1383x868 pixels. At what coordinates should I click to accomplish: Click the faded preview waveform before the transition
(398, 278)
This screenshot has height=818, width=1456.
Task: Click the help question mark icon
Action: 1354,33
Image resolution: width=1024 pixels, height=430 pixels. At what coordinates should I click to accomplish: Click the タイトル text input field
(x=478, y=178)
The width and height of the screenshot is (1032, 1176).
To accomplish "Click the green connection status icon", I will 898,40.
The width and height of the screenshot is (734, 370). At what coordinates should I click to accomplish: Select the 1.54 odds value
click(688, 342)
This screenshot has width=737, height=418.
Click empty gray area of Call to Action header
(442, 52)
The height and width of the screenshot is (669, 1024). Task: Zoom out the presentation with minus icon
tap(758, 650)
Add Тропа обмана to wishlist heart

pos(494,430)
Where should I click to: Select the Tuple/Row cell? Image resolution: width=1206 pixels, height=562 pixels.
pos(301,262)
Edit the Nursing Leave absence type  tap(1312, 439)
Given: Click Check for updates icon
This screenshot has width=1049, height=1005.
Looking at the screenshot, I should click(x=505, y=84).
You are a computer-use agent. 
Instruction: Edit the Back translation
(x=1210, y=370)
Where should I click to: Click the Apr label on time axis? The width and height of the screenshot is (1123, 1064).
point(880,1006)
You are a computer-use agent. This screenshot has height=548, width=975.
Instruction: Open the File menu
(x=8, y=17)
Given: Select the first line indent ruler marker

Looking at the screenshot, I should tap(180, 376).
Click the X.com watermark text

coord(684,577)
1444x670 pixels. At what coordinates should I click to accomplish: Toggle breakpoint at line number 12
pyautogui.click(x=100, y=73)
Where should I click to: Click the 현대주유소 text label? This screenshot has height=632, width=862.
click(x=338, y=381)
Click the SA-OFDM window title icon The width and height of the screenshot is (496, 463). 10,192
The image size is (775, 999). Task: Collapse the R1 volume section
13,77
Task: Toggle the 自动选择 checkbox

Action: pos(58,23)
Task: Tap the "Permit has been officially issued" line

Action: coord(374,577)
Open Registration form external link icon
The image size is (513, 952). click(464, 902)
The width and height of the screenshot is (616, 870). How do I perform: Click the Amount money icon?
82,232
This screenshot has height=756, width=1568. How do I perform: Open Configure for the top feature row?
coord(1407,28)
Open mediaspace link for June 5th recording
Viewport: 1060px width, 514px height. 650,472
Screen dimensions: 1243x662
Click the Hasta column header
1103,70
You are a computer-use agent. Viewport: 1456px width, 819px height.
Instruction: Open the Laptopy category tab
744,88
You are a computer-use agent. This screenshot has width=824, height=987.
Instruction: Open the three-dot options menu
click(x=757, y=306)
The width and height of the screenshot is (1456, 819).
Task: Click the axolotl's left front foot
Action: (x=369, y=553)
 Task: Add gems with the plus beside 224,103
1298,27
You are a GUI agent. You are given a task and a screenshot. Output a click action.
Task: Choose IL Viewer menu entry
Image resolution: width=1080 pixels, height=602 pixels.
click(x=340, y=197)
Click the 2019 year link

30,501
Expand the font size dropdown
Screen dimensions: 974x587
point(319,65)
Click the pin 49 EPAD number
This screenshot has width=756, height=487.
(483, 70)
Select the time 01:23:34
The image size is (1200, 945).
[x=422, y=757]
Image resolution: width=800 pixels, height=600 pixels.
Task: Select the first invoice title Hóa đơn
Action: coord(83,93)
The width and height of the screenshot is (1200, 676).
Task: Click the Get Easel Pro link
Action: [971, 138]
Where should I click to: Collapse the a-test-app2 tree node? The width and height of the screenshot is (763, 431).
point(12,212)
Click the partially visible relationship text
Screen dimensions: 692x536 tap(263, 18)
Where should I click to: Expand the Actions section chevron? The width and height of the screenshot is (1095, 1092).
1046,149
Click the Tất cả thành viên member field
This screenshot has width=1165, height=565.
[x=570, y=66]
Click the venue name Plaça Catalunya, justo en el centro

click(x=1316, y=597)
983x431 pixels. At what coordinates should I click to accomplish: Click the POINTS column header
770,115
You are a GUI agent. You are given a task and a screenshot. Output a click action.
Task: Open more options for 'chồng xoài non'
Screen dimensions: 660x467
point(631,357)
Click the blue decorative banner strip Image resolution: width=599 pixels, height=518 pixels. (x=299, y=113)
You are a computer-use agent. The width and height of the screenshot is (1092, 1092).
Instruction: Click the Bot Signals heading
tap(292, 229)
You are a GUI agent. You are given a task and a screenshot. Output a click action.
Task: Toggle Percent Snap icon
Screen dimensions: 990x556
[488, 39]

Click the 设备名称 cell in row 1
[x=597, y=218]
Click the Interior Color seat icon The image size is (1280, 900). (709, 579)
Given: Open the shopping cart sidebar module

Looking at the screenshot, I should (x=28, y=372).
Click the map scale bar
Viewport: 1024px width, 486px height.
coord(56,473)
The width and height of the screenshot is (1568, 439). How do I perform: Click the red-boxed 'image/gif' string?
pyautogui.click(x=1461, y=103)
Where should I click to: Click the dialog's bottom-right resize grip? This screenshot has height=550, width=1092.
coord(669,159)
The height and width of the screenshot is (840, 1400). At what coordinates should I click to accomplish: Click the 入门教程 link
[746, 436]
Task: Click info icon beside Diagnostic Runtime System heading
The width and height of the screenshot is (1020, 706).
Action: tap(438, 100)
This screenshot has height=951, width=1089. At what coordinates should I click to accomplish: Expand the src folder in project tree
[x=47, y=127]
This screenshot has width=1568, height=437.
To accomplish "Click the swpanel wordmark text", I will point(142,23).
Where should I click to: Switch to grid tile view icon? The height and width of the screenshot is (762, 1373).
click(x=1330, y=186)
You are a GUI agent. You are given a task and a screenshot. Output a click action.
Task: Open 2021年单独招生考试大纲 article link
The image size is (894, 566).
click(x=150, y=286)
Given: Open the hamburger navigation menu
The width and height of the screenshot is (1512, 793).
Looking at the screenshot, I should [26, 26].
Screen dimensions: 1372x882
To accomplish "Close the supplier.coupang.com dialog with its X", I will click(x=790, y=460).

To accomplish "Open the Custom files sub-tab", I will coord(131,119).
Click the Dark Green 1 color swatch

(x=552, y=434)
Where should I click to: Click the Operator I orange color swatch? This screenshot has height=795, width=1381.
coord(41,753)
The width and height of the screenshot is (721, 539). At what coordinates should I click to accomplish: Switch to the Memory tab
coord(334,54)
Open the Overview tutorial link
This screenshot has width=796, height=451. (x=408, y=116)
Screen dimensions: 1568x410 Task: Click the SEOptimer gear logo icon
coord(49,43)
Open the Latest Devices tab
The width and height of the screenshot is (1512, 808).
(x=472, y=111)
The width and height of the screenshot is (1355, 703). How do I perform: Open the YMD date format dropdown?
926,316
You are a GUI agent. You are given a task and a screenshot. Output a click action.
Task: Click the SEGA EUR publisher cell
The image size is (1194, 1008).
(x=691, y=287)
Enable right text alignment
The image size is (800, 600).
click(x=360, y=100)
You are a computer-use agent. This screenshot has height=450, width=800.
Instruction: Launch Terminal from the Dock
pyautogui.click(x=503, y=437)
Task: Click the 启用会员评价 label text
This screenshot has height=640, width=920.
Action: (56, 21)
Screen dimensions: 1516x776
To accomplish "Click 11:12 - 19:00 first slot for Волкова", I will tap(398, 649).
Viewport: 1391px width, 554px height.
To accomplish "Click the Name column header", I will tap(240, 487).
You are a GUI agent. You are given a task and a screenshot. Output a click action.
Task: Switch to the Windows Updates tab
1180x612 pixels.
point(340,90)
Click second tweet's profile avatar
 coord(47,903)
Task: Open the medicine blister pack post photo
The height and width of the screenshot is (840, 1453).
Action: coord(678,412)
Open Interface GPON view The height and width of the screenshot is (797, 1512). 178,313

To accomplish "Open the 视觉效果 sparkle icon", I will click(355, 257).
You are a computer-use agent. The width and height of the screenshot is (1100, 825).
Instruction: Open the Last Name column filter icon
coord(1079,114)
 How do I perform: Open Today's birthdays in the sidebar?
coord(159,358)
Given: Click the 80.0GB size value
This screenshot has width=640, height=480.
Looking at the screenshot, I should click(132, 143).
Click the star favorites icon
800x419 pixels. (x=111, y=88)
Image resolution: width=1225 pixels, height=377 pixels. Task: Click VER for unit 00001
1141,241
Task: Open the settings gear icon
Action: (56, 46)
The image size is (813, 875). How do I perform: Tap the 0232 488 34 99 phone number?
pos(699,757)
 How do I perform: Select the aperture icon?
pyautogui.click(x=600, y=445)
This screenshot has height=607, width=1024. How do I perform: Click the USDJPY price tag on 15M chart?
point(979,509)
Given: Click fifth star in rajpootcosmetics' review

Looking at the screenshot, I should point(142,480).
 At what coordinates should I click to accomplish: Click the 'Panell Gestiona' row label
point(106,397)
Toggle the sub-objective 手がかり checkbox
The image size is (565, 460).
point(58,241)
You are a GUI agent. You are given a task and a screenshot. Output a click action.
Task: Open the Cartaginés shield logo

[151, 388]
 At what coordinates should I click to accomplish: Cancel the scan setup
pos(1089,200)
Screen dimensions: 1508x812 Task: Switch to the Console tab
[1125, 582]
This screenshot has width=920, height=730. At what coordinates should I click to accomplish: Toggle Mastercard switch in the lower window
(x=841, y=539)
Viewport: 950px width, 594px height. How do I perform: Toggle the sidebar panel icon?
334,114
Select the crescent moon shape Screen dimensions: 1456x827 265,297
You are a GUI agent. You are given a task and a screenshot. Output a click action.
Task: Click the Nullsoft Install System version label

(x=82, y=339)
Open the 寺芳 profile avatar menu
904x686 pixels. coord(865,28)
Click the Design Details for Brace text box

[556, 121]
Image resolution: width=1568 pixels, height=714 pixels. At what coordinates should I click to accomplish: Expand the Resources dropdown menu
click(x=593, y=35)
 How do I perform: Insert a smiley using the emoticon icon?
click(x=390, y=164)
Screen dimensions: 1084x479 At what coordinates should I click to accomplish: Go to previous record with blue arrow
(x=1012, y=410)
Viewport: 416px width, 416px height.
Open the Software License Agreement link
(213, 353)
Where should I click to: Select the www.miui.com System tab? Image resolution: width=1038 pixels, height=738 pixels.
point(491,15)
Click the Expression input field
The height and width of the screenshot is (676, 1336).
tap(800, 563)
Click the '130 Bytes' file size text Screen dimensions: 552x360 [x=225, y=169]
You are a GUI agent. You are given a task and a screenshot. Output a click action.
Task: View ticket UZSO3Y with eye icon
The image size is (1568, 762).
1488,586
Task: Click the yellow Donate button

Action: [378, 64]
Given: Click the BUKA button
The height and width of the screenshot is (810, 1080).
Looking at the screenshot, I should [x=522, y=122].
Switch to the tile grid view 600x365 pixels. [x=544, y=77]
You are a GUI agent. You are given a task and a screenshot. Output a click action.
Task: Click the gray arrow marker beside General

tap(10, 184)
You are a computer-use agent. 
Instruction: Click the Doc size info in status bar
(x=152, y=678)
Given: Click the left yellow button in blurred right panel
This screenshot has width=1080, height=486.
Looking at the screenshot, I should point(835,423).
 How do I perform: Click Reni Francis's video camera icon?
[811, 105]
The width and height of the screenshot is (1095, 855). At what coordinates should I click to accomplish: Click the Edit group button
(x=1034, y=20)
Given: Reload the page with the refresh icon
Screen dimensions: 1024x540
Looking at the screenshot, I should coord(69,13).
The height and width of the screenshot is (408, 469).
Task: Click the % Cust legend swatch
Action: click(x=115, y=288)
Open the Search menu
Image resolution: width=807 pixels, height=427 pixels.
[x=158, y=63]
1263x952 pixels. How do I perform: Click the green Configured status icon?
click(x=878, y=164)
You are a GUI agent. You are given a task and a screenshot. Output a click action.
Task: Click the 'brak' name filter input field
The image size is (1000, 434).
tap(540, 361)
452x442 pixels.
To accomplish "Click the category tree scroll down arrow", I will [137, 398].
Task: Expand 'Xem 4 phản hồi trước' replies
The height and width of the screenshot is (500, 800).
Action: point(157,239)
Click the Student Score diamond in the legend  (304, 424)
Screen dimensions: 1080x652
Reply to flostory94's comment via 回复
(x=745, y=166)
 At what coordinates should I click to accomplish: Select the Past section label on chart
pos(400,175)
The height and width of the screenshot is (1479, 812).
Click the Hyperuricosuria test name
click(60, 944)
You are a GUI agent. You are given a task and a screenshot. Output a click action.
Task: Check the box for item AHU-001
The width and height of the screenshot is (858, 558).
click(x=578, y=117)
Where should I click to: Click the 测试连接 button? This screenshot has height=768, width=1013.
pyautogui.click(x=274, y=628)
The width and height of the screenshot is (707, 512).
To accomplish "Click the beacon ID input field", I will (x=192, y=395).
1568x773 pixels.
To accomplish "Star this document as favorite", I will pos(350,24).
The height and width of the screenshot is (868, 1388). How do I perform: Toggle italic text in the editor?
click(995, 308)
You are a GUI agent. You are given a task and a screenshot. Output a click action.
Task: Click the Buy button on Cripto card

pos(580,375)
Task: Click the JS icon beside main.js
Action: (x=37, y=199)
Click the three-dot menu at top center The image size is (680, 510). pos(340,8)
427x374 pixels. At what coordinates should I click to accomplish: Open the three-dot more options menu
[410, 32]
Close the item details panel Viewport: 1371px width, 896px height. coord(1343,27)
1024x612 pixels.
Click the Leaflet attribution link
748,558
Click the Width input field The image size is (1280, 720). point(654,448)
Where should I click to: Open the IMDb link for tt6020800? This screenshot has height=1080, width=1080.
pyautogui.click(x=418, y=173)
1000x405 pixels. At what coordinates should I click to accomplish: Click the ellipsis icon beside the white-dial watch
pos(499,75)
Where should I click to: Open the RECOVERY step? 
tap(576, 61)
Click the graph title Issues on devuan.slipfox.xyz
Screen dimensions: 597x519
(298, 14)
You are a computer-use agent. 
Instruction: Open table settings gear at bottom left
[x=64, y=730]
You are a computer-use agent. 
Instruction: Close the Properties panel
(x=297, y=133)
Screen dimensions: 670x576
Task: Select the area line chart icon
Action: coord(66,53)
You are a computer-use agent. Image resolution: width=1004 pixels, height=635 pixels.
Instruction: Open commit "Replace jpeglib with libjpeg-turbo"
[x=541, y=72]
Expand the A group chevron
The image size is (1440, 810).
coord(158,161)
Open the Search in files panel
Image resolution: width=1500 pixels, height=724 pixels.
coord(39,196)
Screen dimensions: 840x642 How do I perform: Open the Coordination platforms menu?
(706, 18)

__WHAT YOU NEED TO DO__: Collect every line from the records above that contains the word "files".

__WRITTEN RESPONSE__:
To accomplish "Open the Custom files sub-tab", I will coord(131,119).
Open the Search in files panel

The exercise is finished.